The term creditworthy is mainly applied to businesses. A company is creditworthy when it is able to (and, of course, does) pay all incoming bills neatly on time. This is an important signal to the outside world as to whether or not it is wise to do business with the company in question.
Even as an individual, you may or may not be creditworthy. For example, it looks at the loans a person has taken out in the past and to what extent he or she was able to repay them properly. Such loans create what is known as a BKR registration.
If you fall behind on payments, such a registration becomes a negative BKR registration. Future loan providers can see this and will be less inclined to grant you a (new) loan. Your creditworthiness is affected.
Even countries are more or less creditworthy. Again, it is a sign to banks how risky it is to lend money to the country in question.
Why knowing how creditworthy you are is important
For lenders, the creditworthiness of an individual or business is an important signal of how "safe" it is to lend money to you. How creditworthy you are therefore plays an important role in how much of a loan you can get and on what terms.
As a company, understanding its own creditworthiness is therefore of great importance in terms of future growth opportunities and possibilities. This is because it gives the company insight into how likely it is that a loan can be obtained for investments that need to be made.
As a private individual, creditworthiness comes into play especially when taking out a mortgage. Outstanding debts or arrears on previous loans affect your creditworthiness and thus the amount of the mortgage and the interest rate payable.
Knowing how creditworthy your customers are
It may also be wise - as a business owner - to check how creditworthy potential new customers or buyers are. After all, as described earlier in this article, a company's creditworthiness involves, among other things, whether bills are paid neatly on time.

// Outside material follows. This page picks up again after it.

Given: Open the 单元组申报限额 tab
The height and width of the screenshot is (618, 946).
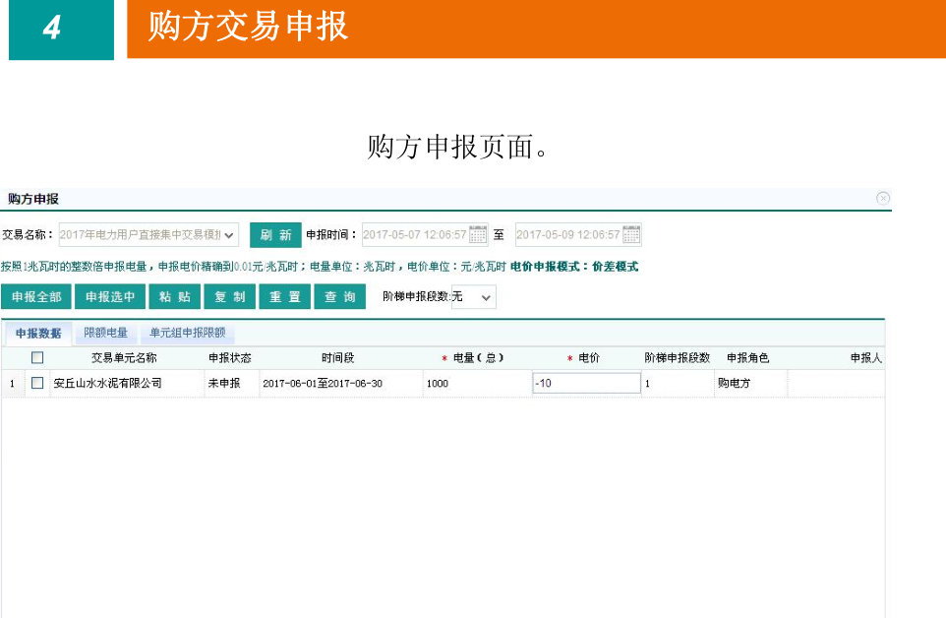Looking at the screenshot, I should (x=187, y=334).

So a reduced credit rating can be a sign to be cautious with this company as a new customer or buyer. By checking for this in advance, you reduce the risk of dealing with defaulters and outstanding invoices.
How does creditworthiness come about?
As mentioned, a company, individual or country is creditworthy when bills can and are paid on time. What matters is the financial health of the party in question.
For individuals, creditworthiness is established based on past loan commitments, the payment history thereon and active payment obligations. Examples include monthly mortgage payments, repayments on student debt, payments for a private lease contract or the BKR registrations discussed above.
For example, a company's working capital and equity are also considered. Many assessors also work with what is called a payment score: a scale from 1 to 10 that indicates how adequately a company meets its payment obligations.